After detainees submitted a grievance about price increases that took effect in mid-May to California City’s detention center staff, Medina Reyes said they were told that CoreCivic was merely passing on the higher prices charged by Keefe Commissary Network. Keefe is a private company that supplies commissary products and technology services to detention centers and prisons nationwide.
The company has contracted with CoreCivic and Florida-based GEO Group, another large, private prison operator, for commissary services. CoreCivic’s Gustin would not confirm whether Keefe supplied the commissary at the California City Detention Center.
Keefe did not respond to a Capital & Main request for comment.
Arciniega said Keefe Group is also the commissary vendor for Imperial Regional Detention Facility, where price increases often come without warning.
“There’s never a reason given,” he said. “Sometimes they just take down the (product) list on the wall, and we notice different prices.”
Imperial Regional Detention Facility is owned by Management and Training Corporation, a Utah-based private prison contractor. Emily Lawhead, the company’s director of communications, declined to speak to Capital & Main, referring questions to ICE.
Asked about how commissary prices are set at ICE detention centers, Sandra Grisolia, a spokesperson for ICE, said in an email: “We work with all our vendors to ensure that pricing is consistent with comparable local retailers, such as convenience stores.”
Grisolia also added that “being in detention is a choice,” and said ICE was offering detainees $2,600 to “self deport.”

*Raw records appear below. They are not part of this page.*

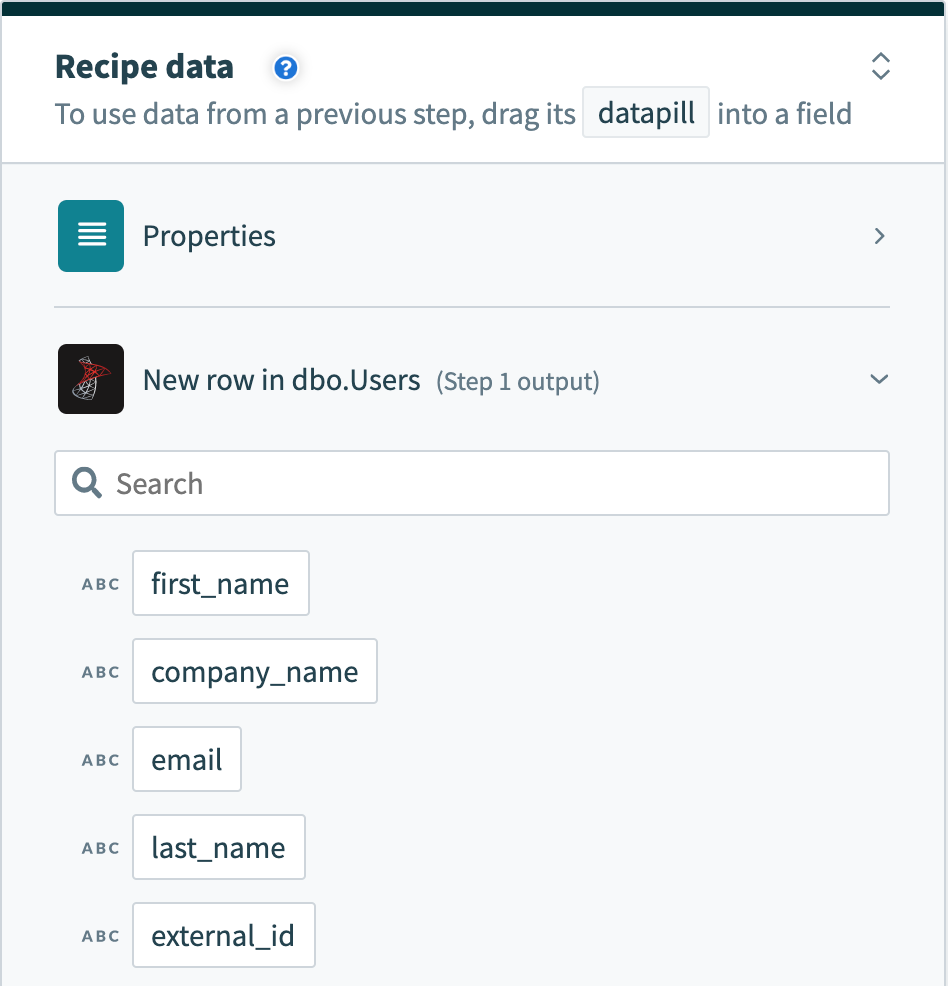Expand the Properties section chevron
The image size is (948, 986).
[879, 236]
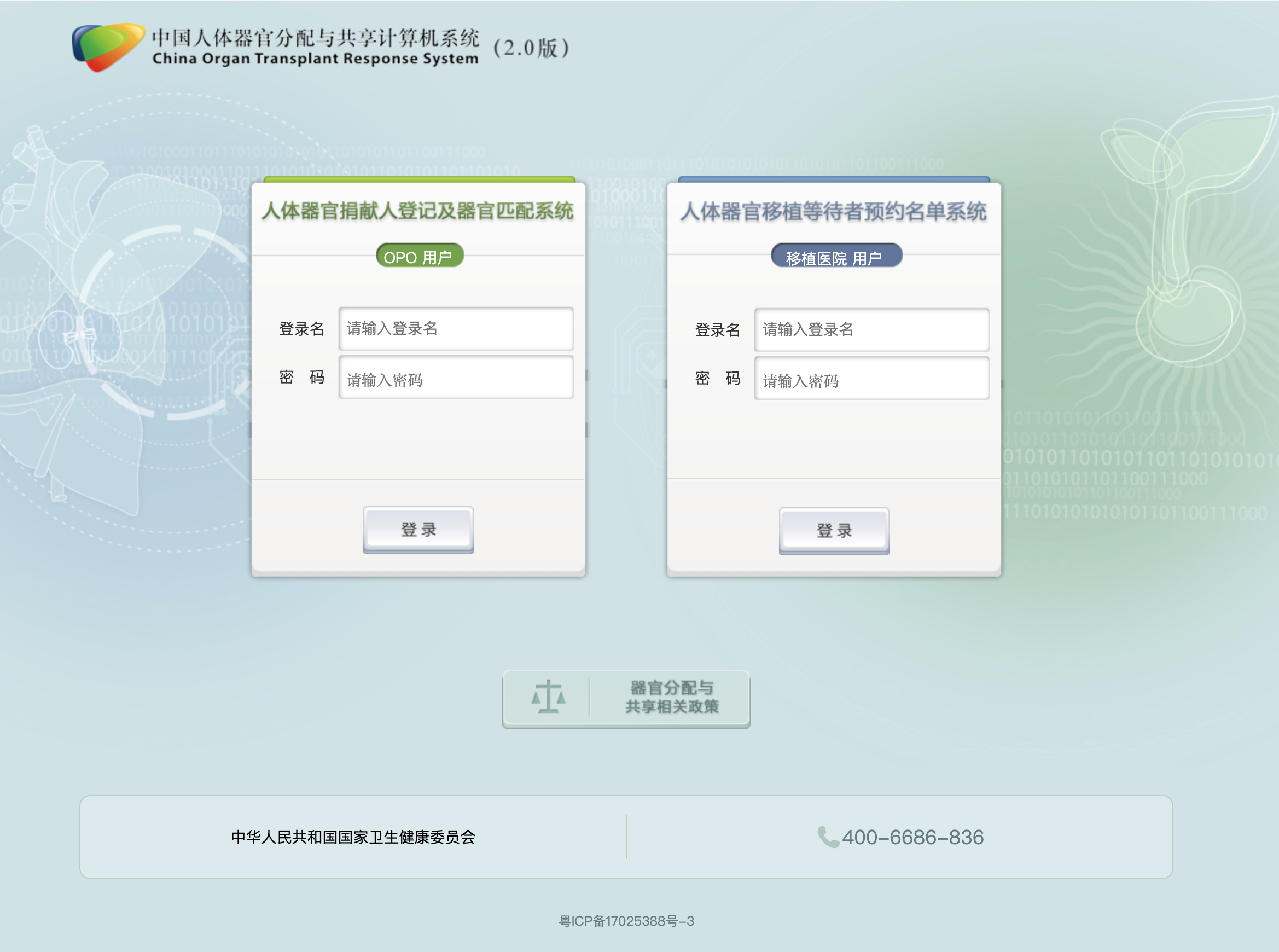
Task: Focus the transplant hospital 登录名 field
Action: (871, 329)
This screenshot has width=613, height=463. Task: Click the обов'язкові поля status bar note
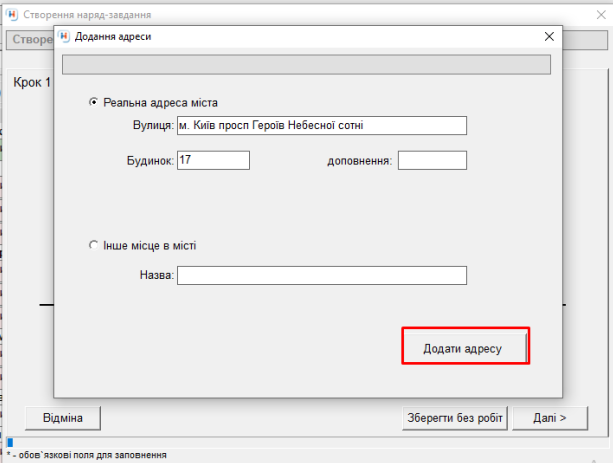[85, 455]
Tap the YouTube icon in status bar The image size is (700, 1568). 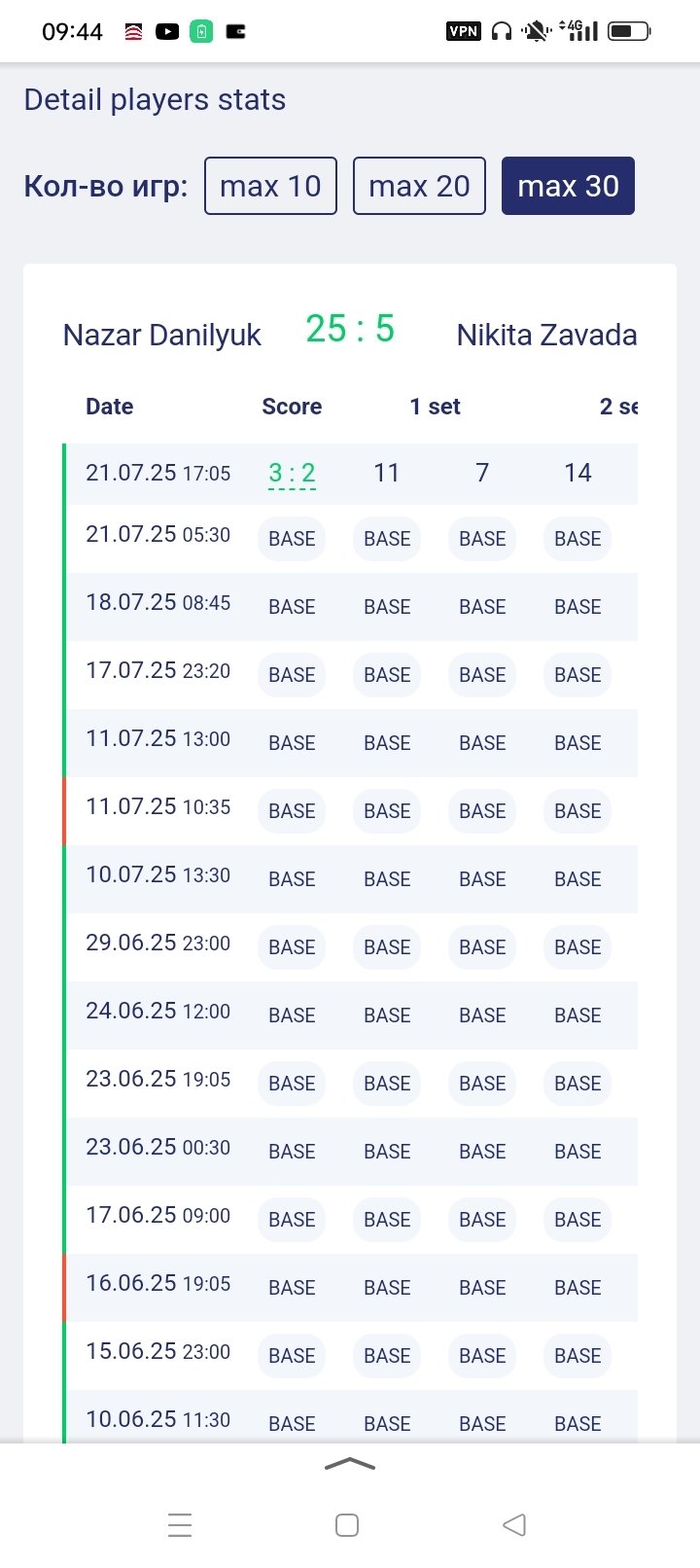coord(167,32)
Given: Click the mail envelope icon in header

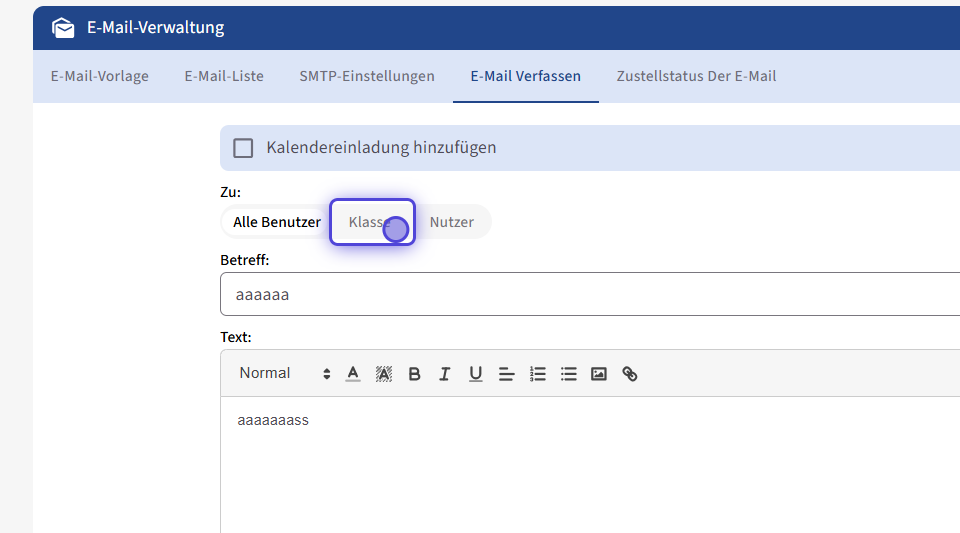Looking at the screenshot, I should pos(63,28).
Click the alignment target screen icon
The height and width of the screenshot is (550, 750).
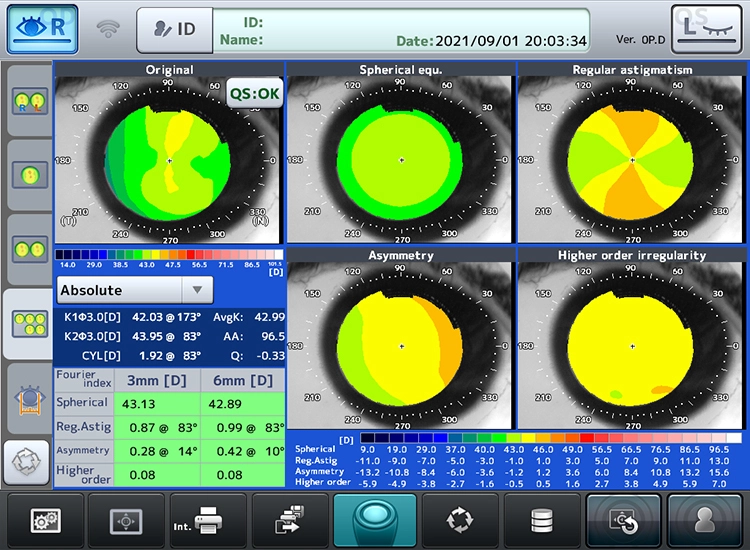[x=125, y=520]
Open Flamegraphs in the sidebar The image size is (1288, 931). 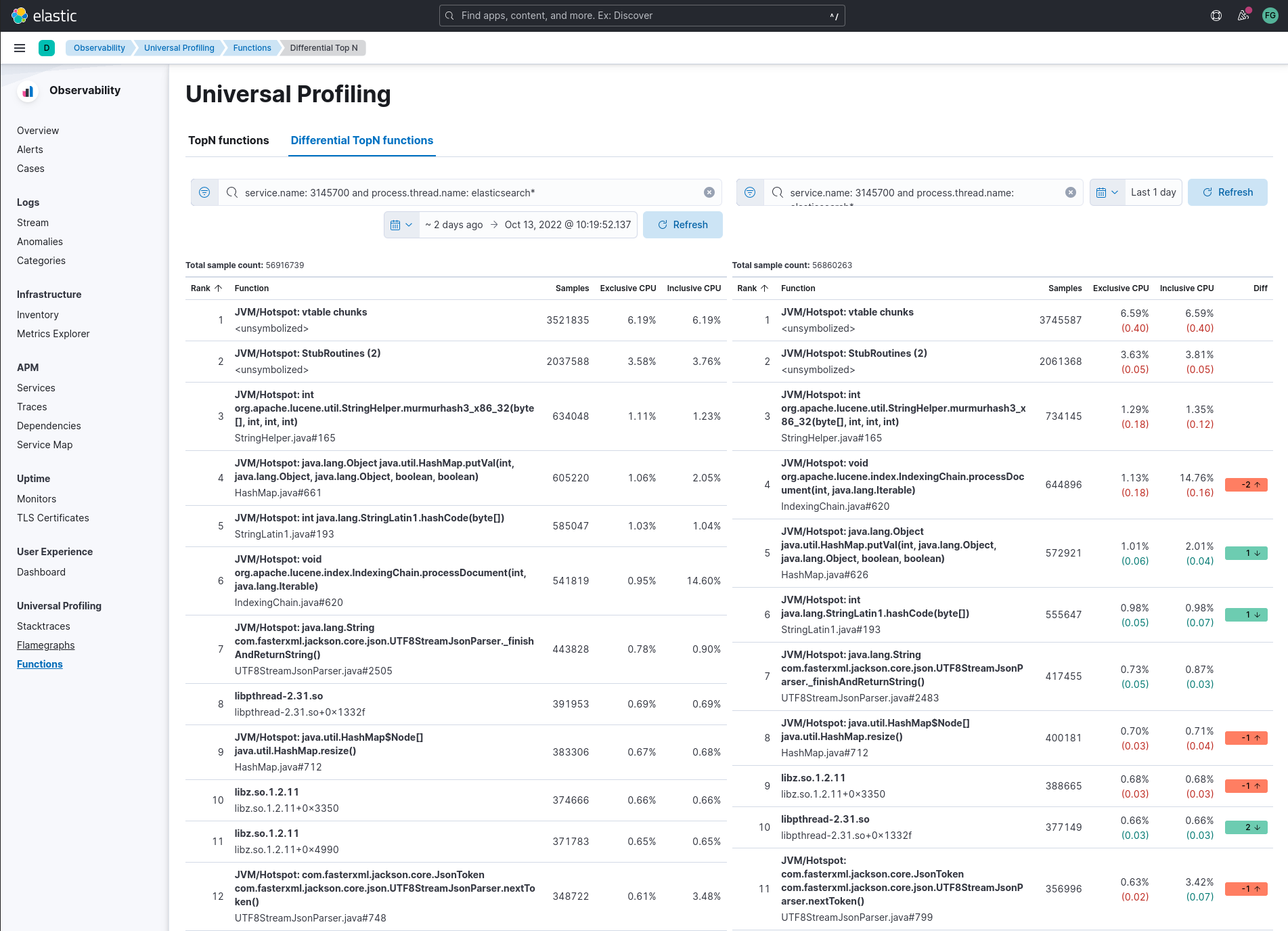coord(45,645)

On July 1, hundreds of detainees at California City and Golden State Annex, a detention center in the Central Valley city of McFarland, announced an open-ended boycott of their respective commissaries to protest what they said was price gouging. Golden State Annex is operated by GEO Group.
“Their goal is to hold off for as long as they can to really try and send that message to both GEO and CoreCivic,” said Valeria Suarez, a lawyer with the California Collaborative for Immigrant Justice.
Asked to respond to the boycotters’ claims, GEO Group spokesperson Christopher Ferreira emailed a statement almost identical to the one provided by ICE: “Commissary services at ICE Processing Centers are provided by a third-party vendor, and we work with all our vendors to ensure that pricing is consistent with comparable local retailers, such as convenience stores.”
In the meantime, detainees and their advocates hope that SB 941 can help rein in the sky-high prices charged at detention center commissaries.
“I really hope it goes through,” Arciniega said. “It’s a huge burden that’s imposed on us, on an already tough situation that we’re in.”